Hospitality giants Hilton Worldwide and Marriott International came to the 2013 World Economic Forum in Davos, Switzerland, with a message for global business leaders: If you want to create new jobs and spur economic development, encourage your governments to act quickly on “smart visas.”

According to the hoteliers, the term refers to “safe, secure and sustainable solutions that promote mobility, maximize the use of technology and expand programs that facilitate travel while removing process inefficiencies caused by arduous visa requirements.”

Essentially, the idea entails increased data collection and inter-governmental sharing to enhance security, customer experience and government spending on border controls.

Hilton and Marriott, which together represent more than 7,000 hotels in 90 countries, are working with the World Economic Forum Governors for the travel, tourism and aviation industry to spur global action on smart visas regionally by 2015 and globally by 2020.

Christopher J. Nassetta, president and CEO of Hilton Worldwide, believes that enabling greater international travel is “the low-hanging fruit” that can create substantial economic growth and employment.

“In 2012, the UN World Tourism Organization reported that more than one billion people traveled outside their borders -- a tremendous catalyst for global commerce and new jobs,” he said.

Eased visa restrictions, Nassetta believes, equate to increased visitation and, thus, more foreign revenue.
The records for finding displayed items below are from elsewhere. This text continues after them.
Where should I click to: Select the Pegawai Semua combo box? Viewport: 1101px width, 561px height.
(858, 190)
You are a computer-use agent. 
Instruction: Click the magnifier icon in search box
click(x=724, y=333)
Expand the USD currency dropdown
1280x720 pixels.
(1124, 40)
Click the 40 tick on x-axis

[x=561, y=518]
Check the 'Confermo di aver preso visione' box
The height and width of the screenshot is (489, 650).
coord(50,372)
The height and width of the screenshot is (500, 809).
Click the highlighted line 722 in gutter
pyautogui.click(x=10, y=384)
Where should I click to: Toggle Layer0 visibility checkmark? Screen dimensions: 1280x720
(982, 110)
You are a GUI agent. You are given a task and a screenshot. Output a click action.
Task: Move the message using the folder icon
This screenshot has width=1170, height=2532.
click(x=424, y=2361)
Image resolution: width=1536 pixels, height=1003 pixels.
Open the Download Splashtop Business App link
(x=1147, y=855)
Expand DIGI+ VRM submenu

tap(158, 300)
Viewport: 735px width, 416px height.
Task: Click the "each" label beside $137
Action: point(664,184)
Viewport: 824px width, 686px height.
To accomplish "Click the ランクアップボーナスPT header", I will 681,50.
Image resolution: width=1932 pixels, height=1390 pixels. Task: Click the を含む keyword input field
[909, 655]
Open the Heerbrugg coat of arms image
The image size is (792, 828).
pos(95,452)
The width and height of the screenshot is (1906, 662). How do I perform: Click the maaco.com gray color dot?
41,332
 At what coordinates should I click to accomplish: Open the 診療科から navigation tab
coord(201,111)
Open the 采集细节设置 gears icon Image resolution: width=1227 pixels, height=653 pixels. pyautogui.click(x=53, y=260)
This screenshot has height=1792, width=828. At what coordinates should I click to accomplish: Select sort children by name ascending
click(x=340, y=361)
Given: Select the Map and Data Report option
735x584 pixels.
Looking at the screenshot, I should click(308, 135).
Turkey, for example, more than doubled its international visitation over the last decade by implementing a visa-on-arrival scheme. Australia and the United Arab Emirates have both augmented the use of simplified electronic visas, while new visa-free travel options in Beijing and Shanghai have also spurred growth. Now the ASEAN nations, too, are moving toward a common regional visa in order to promote economic development.

President Barack Obama pushed through several initiatives in his first term that successfully increased inbound travel to the U.S., including expanding the visa waiver program to new locations and bringing wait times for in-person interviews in nations like China, Brazil and Mexico down to under a week. As a result, the U.S. travel industry added 81,000 jobs in 2012.

The World Travel and Tourism Council estimates that the industry as a whole employs more than 98 million people worldwide and accounted for 9.1 percent of total worldwide GDP in 2011.

“Smart governments are thinking about international travel and tourism as trade, and they are doing everything they can to remove barriers and be more strategic in addressing visas and other access issues that discourage people from traveling and doing business,” said Arne Sorenson, president and CEO of Marriott International.

Sorenson called on world leaders “to be visionary about a future world of interconnected markets.” If they are, he said the end result could be 2 billion world travelers in the next decade.